#### Exercise
Copy the records below exactly as they stand. Leave out the pictures.

-- Records for the task follows --

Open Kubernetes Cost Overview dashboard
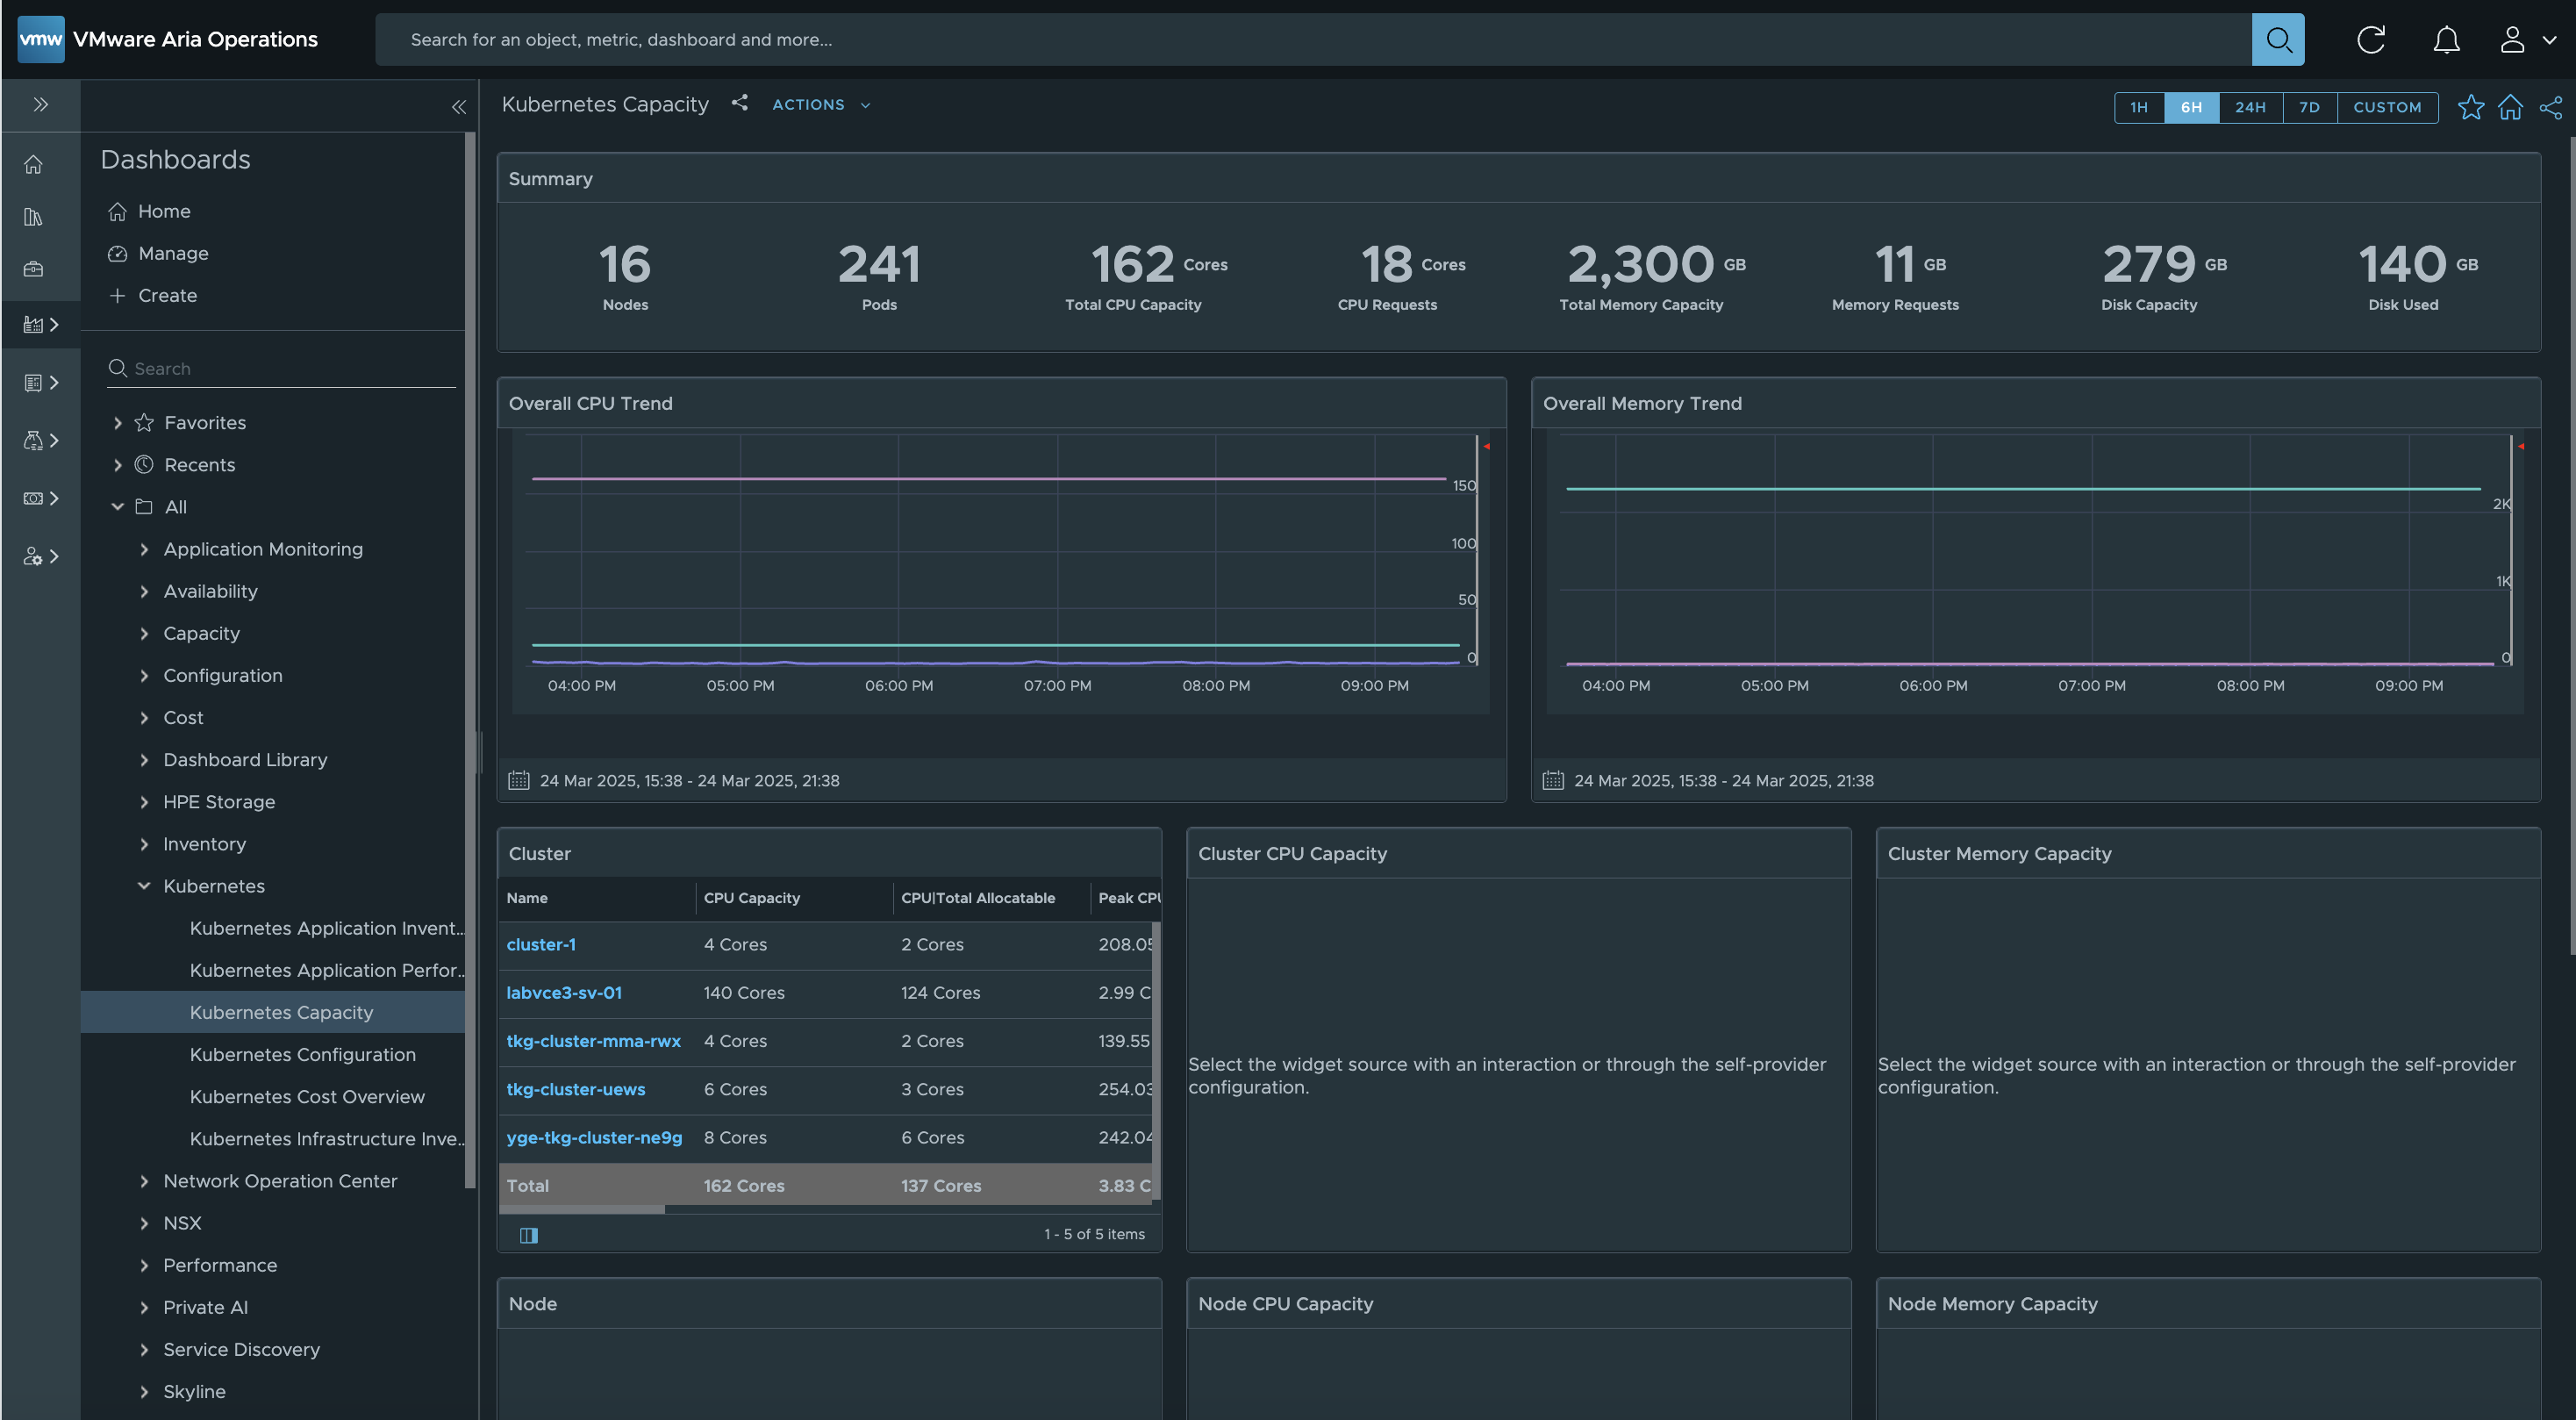Viewport: 2576px width, 1420px height. click(307, 1096)
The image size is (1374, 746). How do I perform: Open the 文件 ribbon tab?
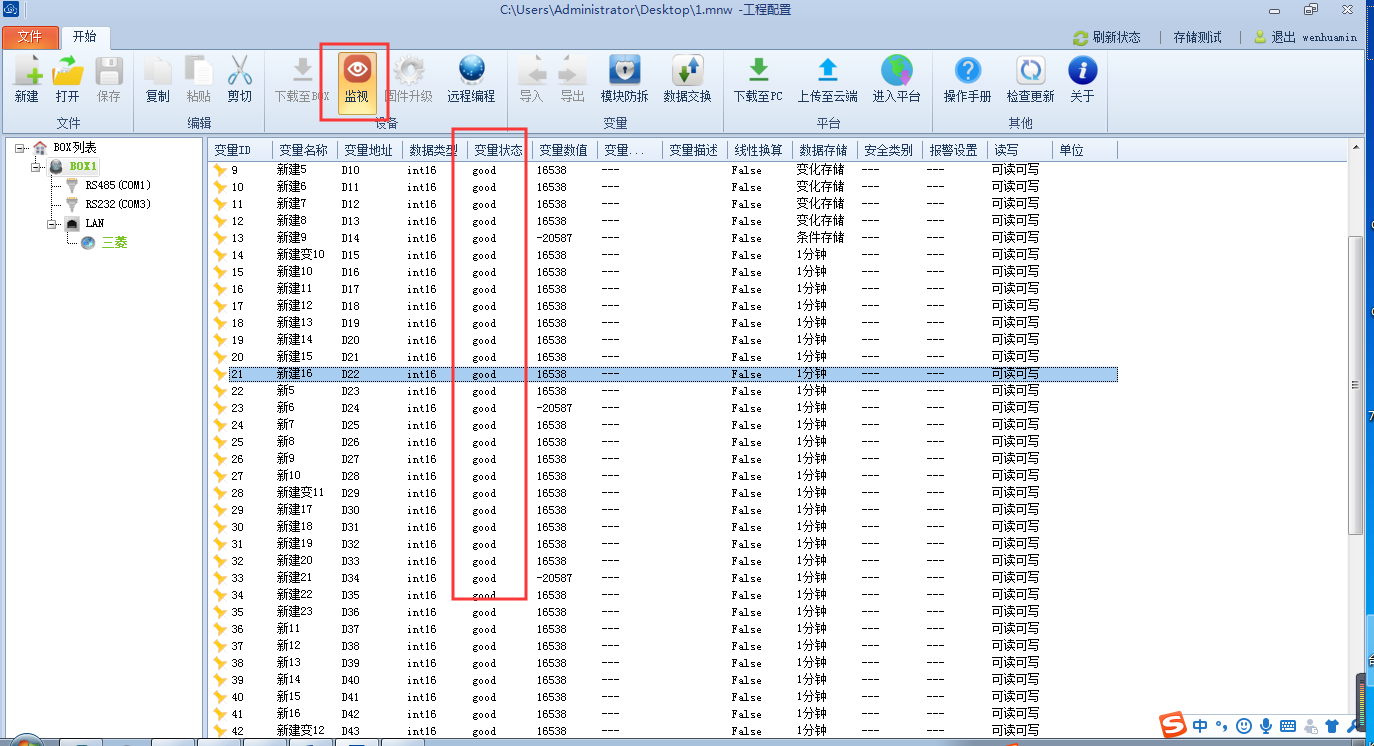[30, 37]
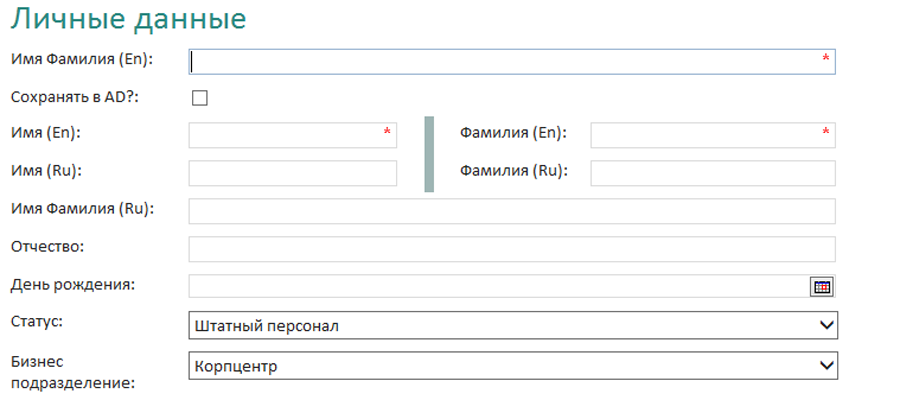The image size is (900, 400).
Task: Click the Имя Фамилия (Ru) field
Action: (512, 211)
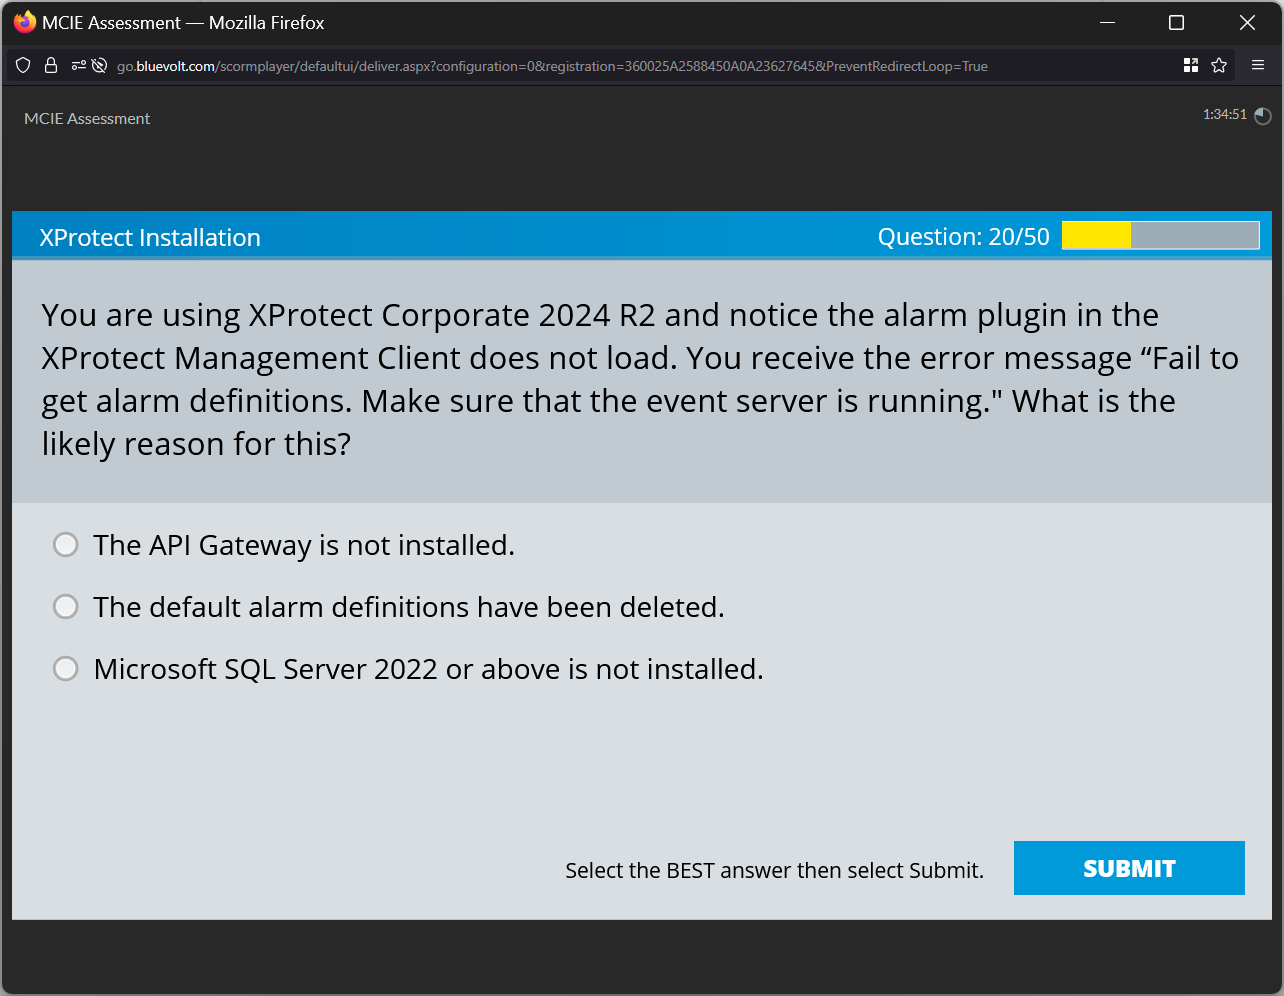
Task: Click the question progress bar
Action: (1160, 235)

-- Records for the task concluded --

#### Solution to this problem
Open Kubernetes Cost Overview dashboard
Viewport: 2576px width, 1420px height. click(307, 1096)
The image size is (1374, 746). How do I perform: Open the 文件 ribbon tab?
[30, 37]
The image size is (900, 400).
Task: Click the Имя Фамилия (Ru) field
Action: (512, 211)
Task: Click the question progress bar
Action: (1160, 235)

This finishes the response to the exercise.